A writer renowned for his evocation of the wide-open spaces of the American West (his native Montana in particular) here explores a rewarding range of both geographical and thematic terrain within his second collection (after Nothing But Blue Skies, 1992).
Throughout these ten stories of place and displacement by novelist McGuane (The Cadence of Grass, 2002, etc.), geography forges character and character shapes destiny. It’s a reflection of his consummate command that his fiction can be simultaneously so funny and so bleak. Whether he’s writing in the first or third person (with both narrative approaches prevalent here), his characters contend with minor frustrations and everyday absurdities within lives that just might be pointless, inconsequential beneath the big sky.
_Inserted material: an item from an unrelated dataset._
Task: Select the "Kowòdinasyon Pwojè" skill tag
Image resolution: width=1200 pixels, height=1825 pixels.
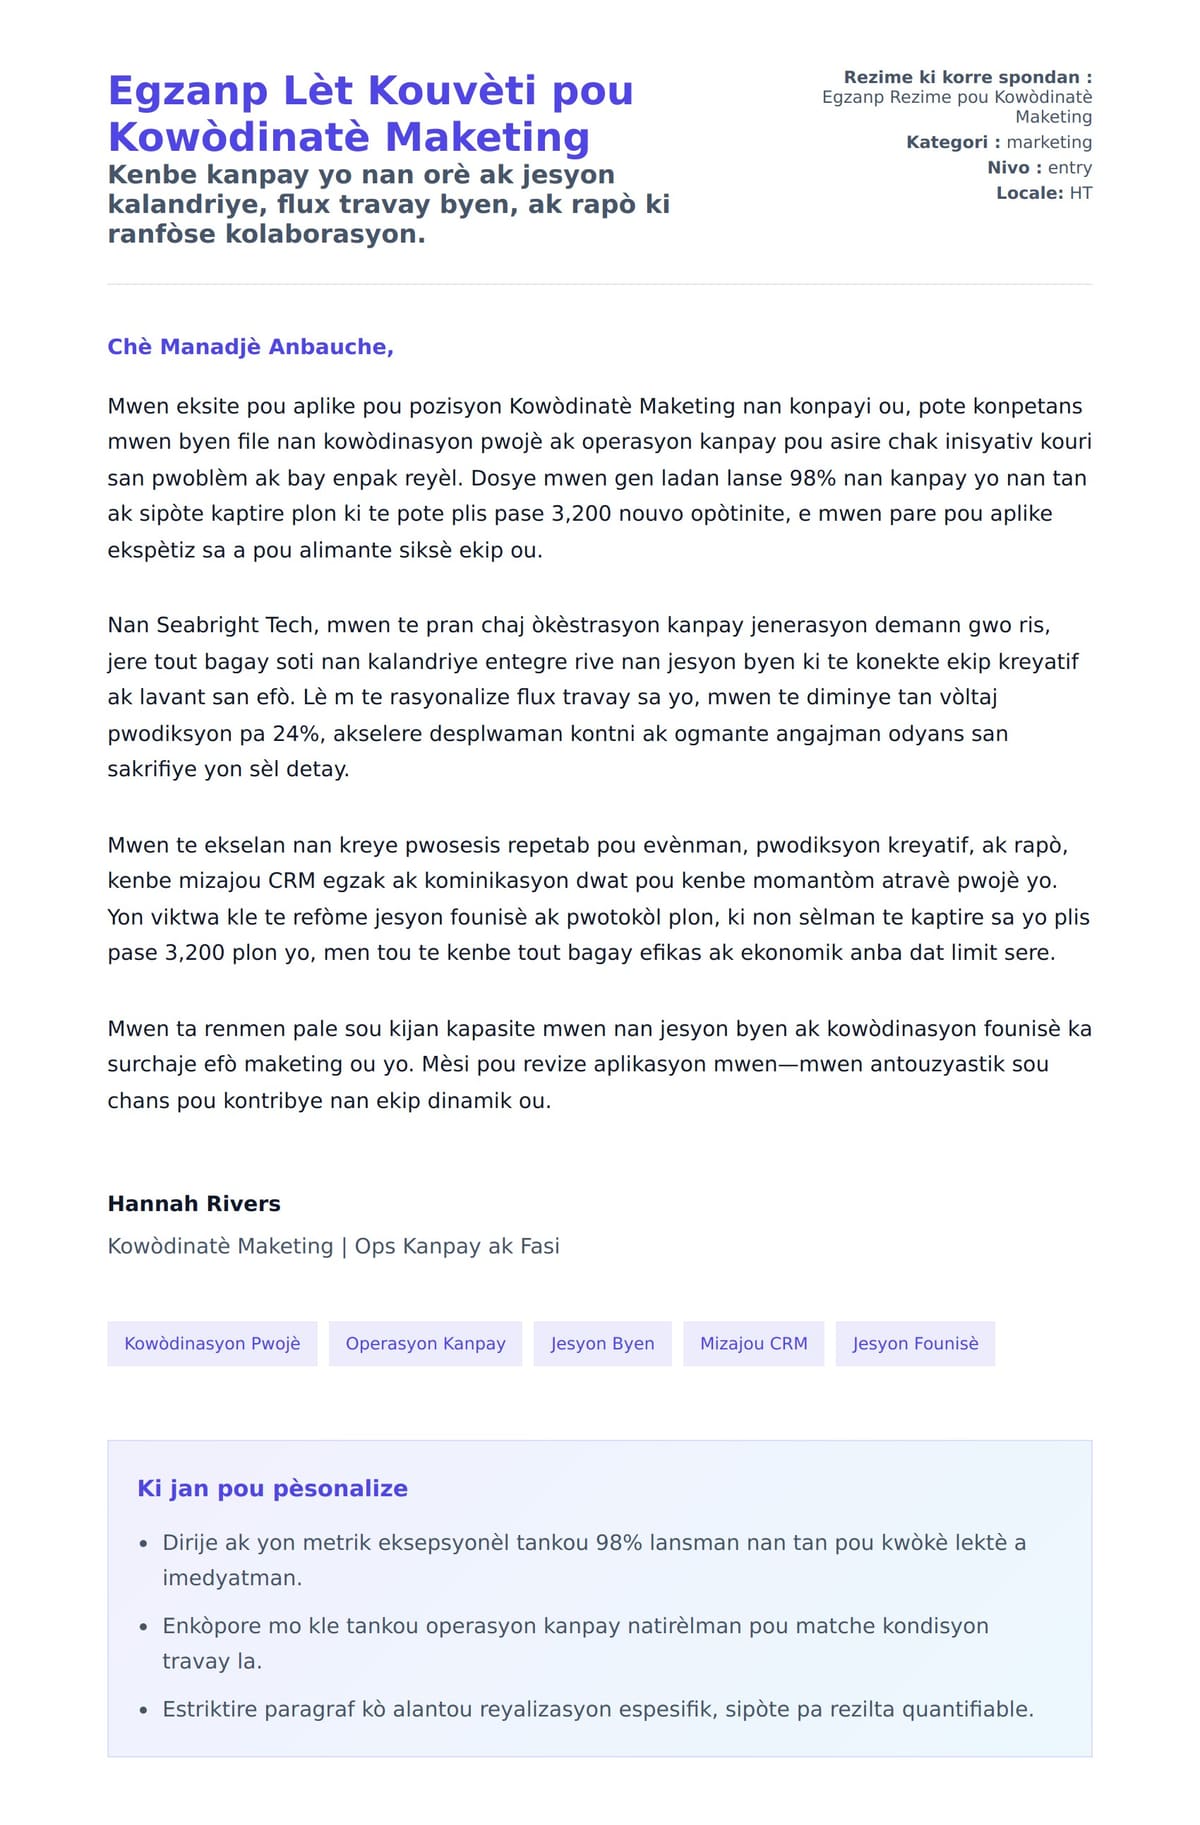Action: coord(212,1344)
His settings extend from the West to New England (in both “Aliens” and the concluding title story, the culture clash between Montana and Boston proves crucial) and from the Great Lakes to Key West. As the collection’s penultimate story, “The Refugee” is the longest (comprising more than a quarter of the volume’s pages) and perhaps the most ambitious, reflecting the mind of a suicidal alcoholic who tries to find some semblance of stability on the sea, attempts to come to terms with his role in the death of a friend who had betrayed him (was it an accident or murder?) and ultimately finds himself both marooned and returned to some sort of Eden. Among the other standouts, “Miracle Boy” conjures the slapstick of mourning within the mysteries of family; “Old Friends” details the inertia of the relationship between life-long friends who have never really liked each other; “Ice” finds a man reminiscing about his Midwestern boyhood, in a coming-of-age story that stirs sexual awakening and intimations of mortality; and the darkly comic “The Zombie” relates the tale of a banker’s son determined to retain his virginity and the escort hired by his father to seduce him.
Wherever these stories take the reader, the tone is quintessential McGuane.